デバイス事業はBtoCに比べて高マージンが期待でき、安定性があるため、このまま注力すべき 「花形事業」 だ。一方のテレビ事業は、PC事業に次いで売却したほうがいい。家電の単一事業は海外メーカーとの長期的な競争に耐えられない、事業ポートフォリオ・セオリーで「負け犬事業」だからだ。

 銀行・保険・不動産などの金融事業を「キャッシュ・カウ(金のなる木)事業」として、ここから出てくる資金を活用して新しい組み合わせ事業を開発する。現有の事業として映画や音楽などのコンテンツがあり、モバイルなどの通信技術がある。ソニーのITデジタル技術は、まだ一流だろう。加えて「プレイステーション」は世界を席巻しており、さまざまなサービスやコンテンツを消費者へ提供するプラットフォームとして使える。

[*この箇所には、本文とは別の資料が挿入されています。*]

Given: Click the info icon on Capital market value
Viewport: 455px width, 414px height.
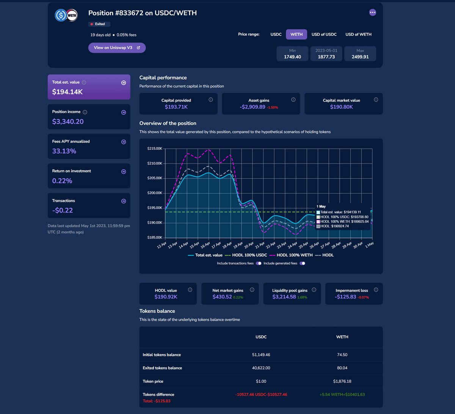Looking at the screenshot, I should (376, 100).
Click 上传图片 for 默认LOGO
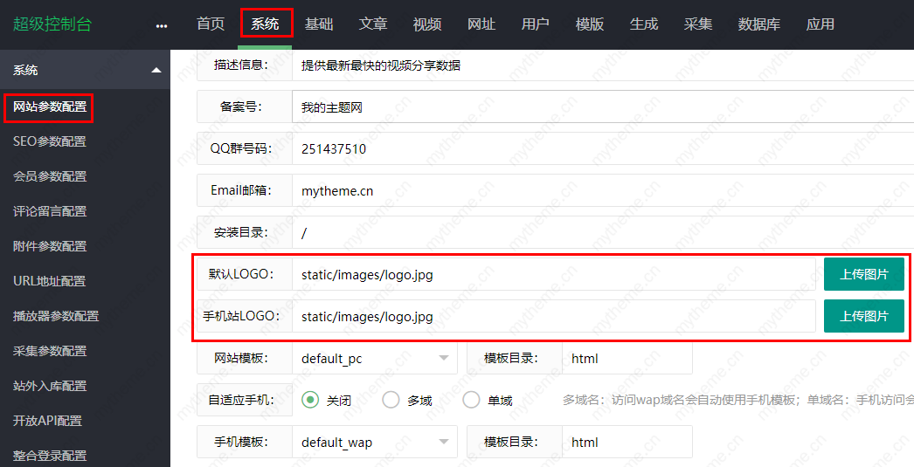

 ソニーはこれらのハード、ソフト、コンテンツを組み合わせ、新しいビジネスモデルを提案できる。そのためには、エレキ部門の単一製品レベルの枠を超えるものでなければならない。現有の個別事業のそれぞれを「プロブレム・チルドレン(問題児事業)」と捉えて、組み合わせ糾合により「スター(花形事業)」を現出させるのだ。